Act of Purgation
by Evenlodes Friend
Summary: After Robbie's retirement, James abandons his hopes and plans a backpacking 'purgative'. But Lewis is adamant about taking him to the airport. Romance, unrequited love and a happy ending. First of a series of short fics about travelling.


**Author's Note:**

I seem to be obsessed with James setting off on journeys at the moment. Maybe its because it is the holiday season. This is the first of two separate quickfics that I have written on the subject.

(Echoes of my earlier fic, 'Are you for me?' are unintentional.)

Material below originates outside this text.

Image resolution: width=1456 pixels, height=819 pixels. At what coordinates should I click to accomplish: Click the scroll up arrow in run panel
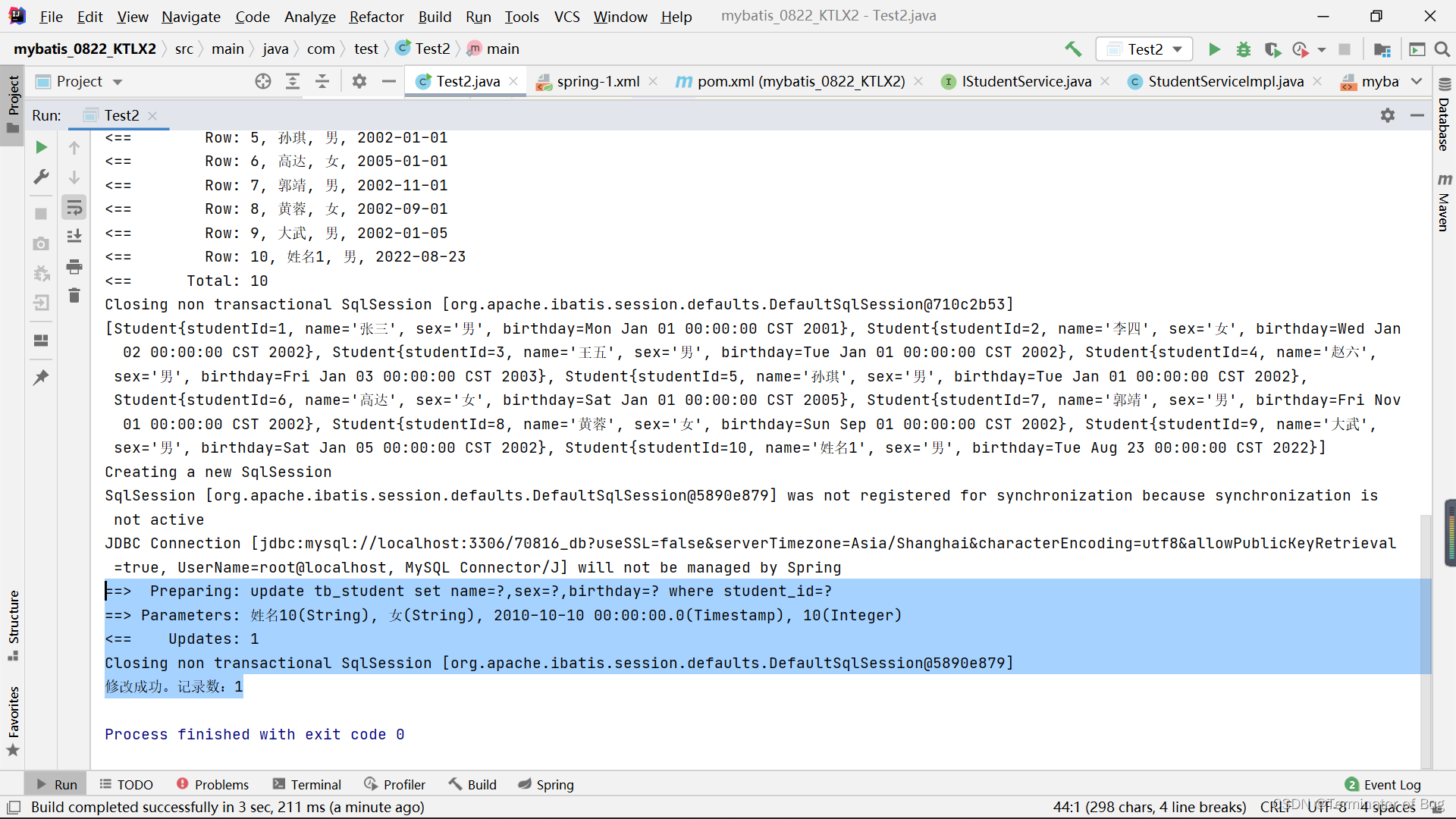click(x=75, y=146)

For those who don't know, an 'a'p'eth' is a shortening of 'half pennyworth' (also known as a ha'penny'), and is used as a term of affection in the North of England. Where I grew up, calling someone a 'daft a'p'eth' was a somewhat exasperated expression of fondness, usually accompanied by a roll of the eyes. I can just see Robbie doing this, although I don't know whether it is specifically Geordie dialect.

* * *

The straps dig into his shoulders, and yet again he wishes he had been able to find a way to take less. The backpack contains what is left of his world, everything that is necessary, everything that he couldn't sell on eBay, or give away on Gumtree, or pack into cardboard boxes to store at the Big Yellow storage warehouse on the Botley Road. All the things that will be necessary for the next three months of travelling in Australia.

His act of purgation.

Ahead of him is the scrum of travellers already queueing for the check-in desk. Behind him is the door out onto the airport concourse, with taxis continually arriving and skimming away. And beside him is Robert Lewis, best friend, retired Detective Inspector and the (unknowing) love of his life. Whom he is now going to leave.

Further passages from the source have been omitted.